Дайана улыбнулась и как будто что-то начала подсчитывать в уме:

— Сколько это будет стоить?

— На три дня — думаю, что-то около восьми тысяч долларов. Дорого, но я специально откладывал деньги для нашей новогодней поездки. Хотел сделать нам обоим приятное.

— А если мы поселимся в обычном отеле, те же три дня будут стоить долларов пятьсот? На семь с половиной тысяч меньше?

— Да, наверное.

— Спасибо, милый. Здесь красиво. Но только когда смотришь из окна. У меня есть идея получше.

Дайана взяла смартфон Джека, на котором в этот момент был открыт доступ к его банковскому счету.

— Я тебе это никогда не рассказывала. Три года назад я была в Индии с родителями. Мы побывали тогда в хосписе в Дели, видели детей, которые борются с раком. Многие из них были обречены, хотя, конечно, и не подозревали об этом. Такие милые, трогательные, даже без волос. Смеются, бегают по коридорам, играют во что-то. Все время, которые мы были там, меня просто душили слезы. Потом я узнала о фонде, который помогает таким раковым детским хосписам во всем мире, особенно в бедных странах, и стала тайком переводить туда половину денег, которые отец посылал мне каждый месяц на жизнь в университете. Пожалуйста, любимый, сделай мне настоящий, самый лучший на свете рождественский подарок! Ну его к черту, этот Парус, давай поселимся в каком угодно отеле, а половину от сэкономленных тысяч прямо сейчас переведем в этот фонд, на благотворительность.

— Хорошо.

Дайана набрала номер какого-то счета и сделала перевод. Через пару минут по скайпу раздался звонок. Сотрудница фонда поблагодарила за крупное пожертвование, рассказав заодно о том, как прибавилось у них работы после того, как в страны Южной Европы хлынул поток беженцев из Сирии.

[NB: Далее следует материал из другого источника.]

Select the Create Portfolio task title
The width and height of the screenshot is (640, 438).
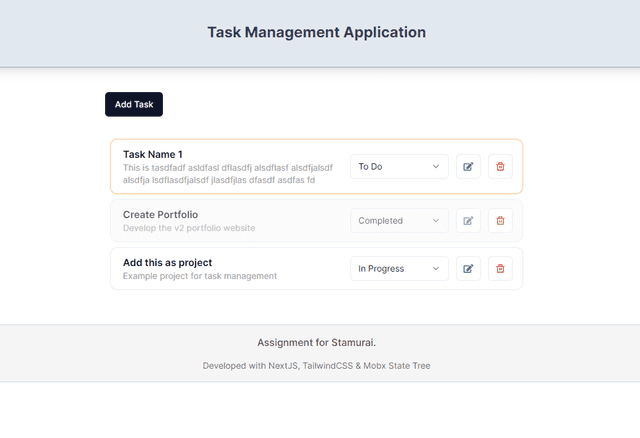click(x=160, y=214)
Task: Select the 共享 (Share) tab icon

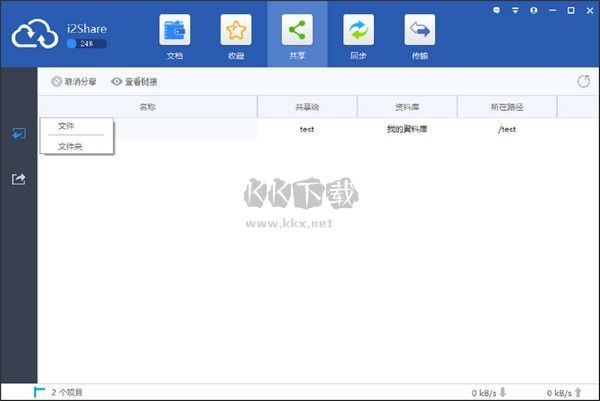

После ужина они гуляли вдоль берега залива, и Джек чувствовал, что Дайана именно в этот момент ждала, всем сердцем надеялась услышать предложение руки и сердца.

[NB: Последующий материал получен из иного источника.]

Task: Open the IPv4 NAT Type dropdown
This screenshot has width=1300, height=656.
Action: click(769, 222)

Через пару дней они съездили в Абу-Даби. Столица Эмиратов начала преображаться, обрастая районами современных небоскребов, намного позже, чем Дубай. Однако теперь ее власти наверстывали упущенное с необыкновенной скоростью. Сравнительно недавно здесь была построена мечеть шейха Зайда, эмира города и всей страны. Эта мечеть стала одним из новых архитектурных чудес мира — почти что современным Тадж-Махалом. Огромная, целиком из белого мрамора, внутри ее полы были устланы самыми роскошными и изысканными в мире восточными коврами, сотканными вручную. Ее потолки — украшены люстрами, сгибающимися от тяжести тысяч драгоценных камней. Это было настоящее чудо. Дайана, как и все женщины, для входа в мечеть надела длинный черный хиджаб. Как ни странно, это почти полностью закрытое одеяние, столь непривычное для западной женщины, только подчеркнуло ее красоту: талию, гибкий стан, а ее темные испанские глаза сверкали ярче всех драгоценностей этой мечети. Джек сфотографировал Дайану, сидящую на шикарном ковре изумрудного цвета, в котором ноги утопали по щиколотку: это ее фото потом долго стояло на заставке ее страниц в социальных сетях, набрав там тысячи «лайков» и сотни восхищенных комментариев.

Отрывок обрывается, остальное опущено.